Short and sweet: three days in Basel during Art Basel week
Jun 23, 2023
This year’s Art Basel in Basel began with an hour-long wait in Messeplatz (exhibition center) to get into the preview of the Unlimited section in the late afternoon on Monday. After a slow security process, flutes of Ruinart put art professionals and collectors at ease while catching up with each other in the entrance hall. Welcoming the visitors to Unlimited was Adel Abdessemed’s Jam Proximus Ardet, la dernière vidéo (2021), in which the artist himself is standing at the head of a burning boat moving toward the audience. Filmed in a single shot and played on a loop, the work conveyed a sense of infinity, as if to set the mood for the rest of the week.
“Standing alone at the front of the ship, I wasn’t running away from the fire, yet the fire didn’t touch me either. [...] What I wanted to say is that when your neighbor’s house is burning, the artist cannot remain indifferent to the fire – he is not seeking to provoke it but to approach it.”
- Adel Abdessemed
Large installations such as Ibrahim Mahama’s KWAKU MINOONA 2 (2012-2019) and Cornelia Parker’s PsychoBarn (Cut Up) (2023) took up each side of the entrance, making a statement as to what the Unlimited sector represents: impressive, gargantuan projects that sit outside of the conventional scope of art fairs. Equally ambitious in size, yet more subtle, were works like Carl Andre’s 47 Roaring Forties (1988), an arrangement of steel squares that stretched out for nearly 50 meters on the floor, on which people walked all over, leaving behind shoe marks, and Franz West’s 100 Stühle (100 Chairs) (1998), which invited the tired legs to rest - some people not realizing it was an artwork.
In terms of performance art at Unlimited, Augustas Serapinas’ fully functioning DIY gym titled Čiurlionis Gym (2023) grabbed the attention of many with loud gym music accompanying the performance throughout the day, while Olaf Nicolai’s Ménage de la maison (2022) was less obvious, with the performers in cleaning uniforms sweeping and scrubbing the floor as if they were just getting on with their day. Thanasis Totsikas’ Nestor’s Ancestry (1994/95-2022) invited visitors to perform by playing with a large kinetic musical sculpture. When the metallic-pipes were turned by hand, they made loud yet low-pitched calming sounds that called upon the listener’s memories, evoking cross-cultural rituals that commemorate the past.

•••••

◆ What to do ◆
Print the stretch of the Art Basel week text from "- Adel Abdessemed" through "was an artwork." with its wording unchanged. The records are not needed for any of the tasks.

•••••

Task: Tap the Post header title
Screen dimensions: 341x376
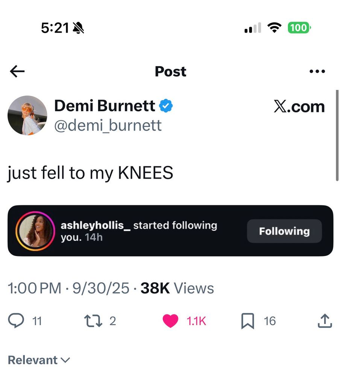Action: [170, 71]
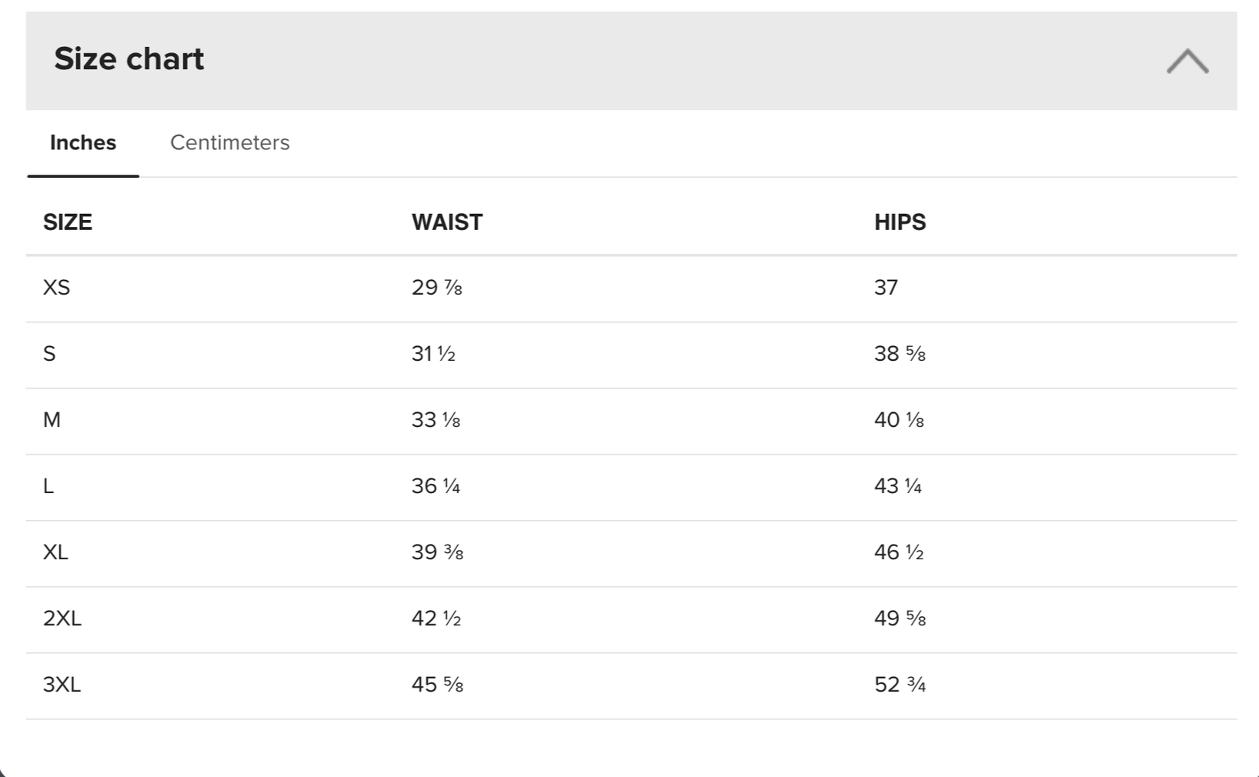Collapse the Size chart chevron arrow
This screenshot has height=777, width=1259.
pyautogui.click(x=1187, y=62)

•••••

◆ Answer section ◆
- Adel Abdessemed
Large installations such as Ibrahim Mahama’s KWAKU MINOONA 2 (2012-2019) and Cornelia Parker’s PsychoBarn (Cut Up) (2023) took up each side of the entrance, making a statement as to what the Unlimited sector represents: impressive, gargantuan projects that sit outside of the conventional scope of art fairs. Equally ambitious in size, yet more subtle, were works like Carl Andre’s 47 Roaring Forties (1988), an arrangement of steel squares that stretched out for nearly 50 meters on the floor, on which people walked all over, leaving behind shoe marks, and Franz West’s 100 Stühle (100 Chairs) (1998), which invited the tired legs to rest - some people not realizing it was an artwork.